*** Opening of DATASET RECORDS ***

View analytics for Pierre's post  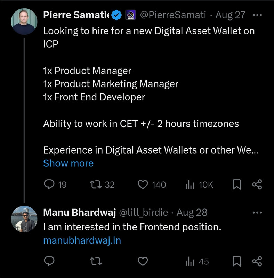(x=190, y=185)
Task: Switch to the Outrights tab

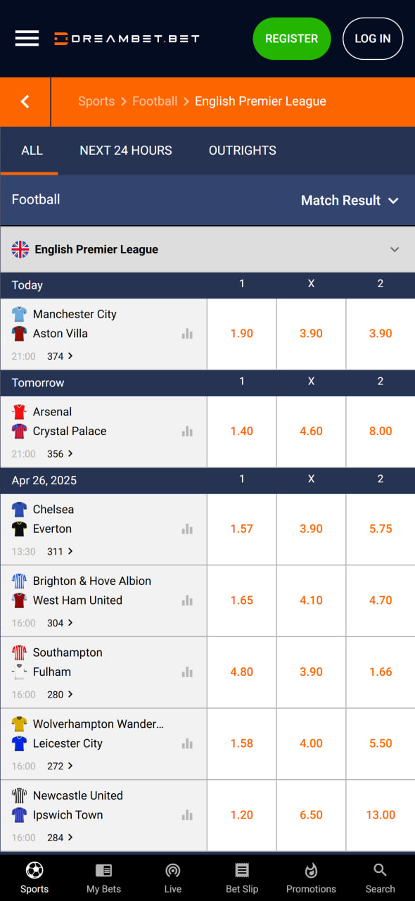Action: [242, 151]
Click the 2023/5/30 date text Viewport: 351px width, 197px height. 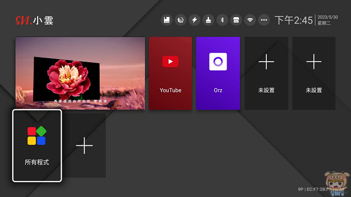coord(327,17)
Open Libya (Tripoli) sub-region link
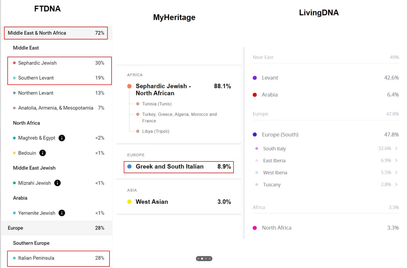This screenshot has width=407, height=268. [x=156, y=131]
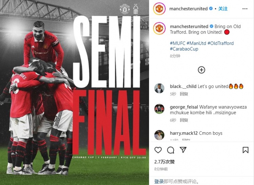Open the #ManUtd hashtag

tap(196, 43)
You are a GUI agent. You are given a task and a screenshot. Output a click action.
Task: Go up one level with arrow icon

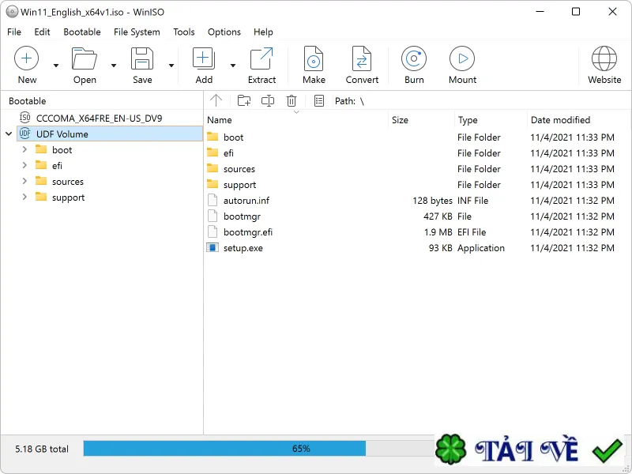click(216, 101)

*** Close of DATASET RECORDS ***

Copy exactly, please, every line from the one holding "You are a GUI" through the last line of the data, both ends included, and no pictures.

You are a GUI agent. You are given a task and a screenshot. Output a click action.
Task: Go up one level with arrow icon

click(216, 101)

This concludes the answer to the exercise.